I used to be a pretty chill parent (relatively speaking), but it’s hard not to let the type-A terror demon loose when half of what the food guide recommends your kid to eat, could kill her.  I cried because these families get it, and we don’t really know anyone in our circle who really does. It’s not a lack of empathy or interest. It’s just a lot to take in and work into your life, and like many other conditions, it’s hard to fully grasp unless you’re in it. I know I never did.

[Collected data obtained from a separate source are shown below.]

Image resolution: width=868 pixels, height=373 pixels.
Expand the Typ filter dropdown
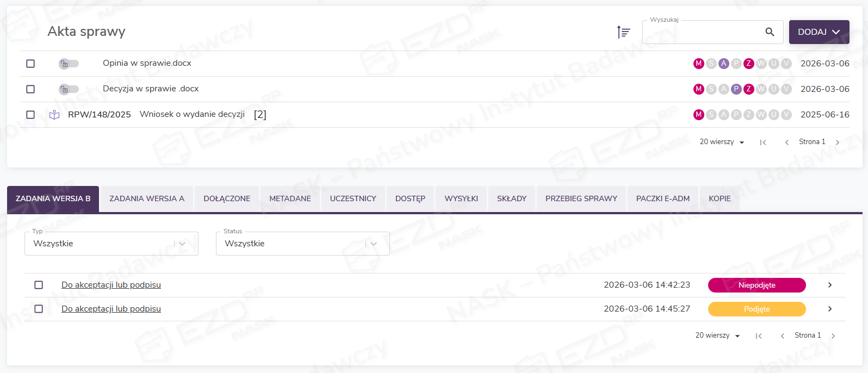(x=182, y=244)
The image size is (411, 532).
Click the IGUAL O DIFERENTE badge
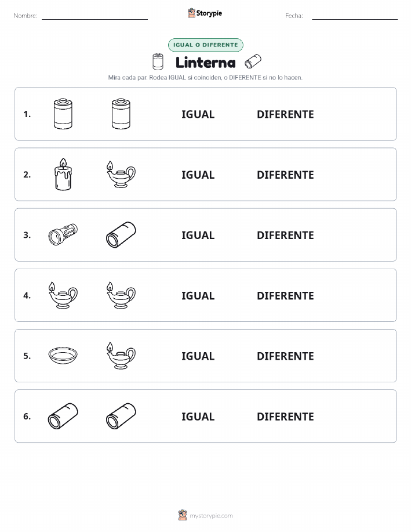[x=205, y=45]
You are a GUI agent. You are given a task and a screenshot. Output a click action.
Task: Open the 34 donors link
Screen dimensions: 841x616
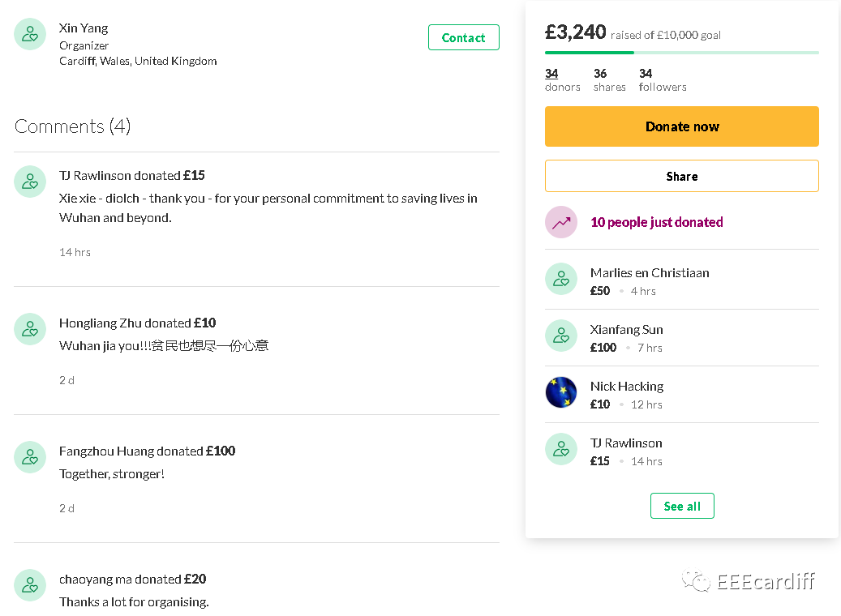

If you want a little slice of what it’s like to be in the head space of a parent with a kid who has life-threatening allergies, this is it.  The creepy stranger that lurks in the back yard where your kid plays, the boogey man that’s hiding behind every corner…Parents and kids have different ways of describing the feeling where everything is suspect. I can usually roll with the notion that “it could be worse”, but it’s always possible that it couldn’t be, and that’s what makes it hard.

To those who’ve shared their experiences in this video and others like it, thanks! It always helps to know you’re not the only ones.

NOTE: FARE (Food Allergy Research and Education) has a whole “Food for Thought” video series that’s worth checking out.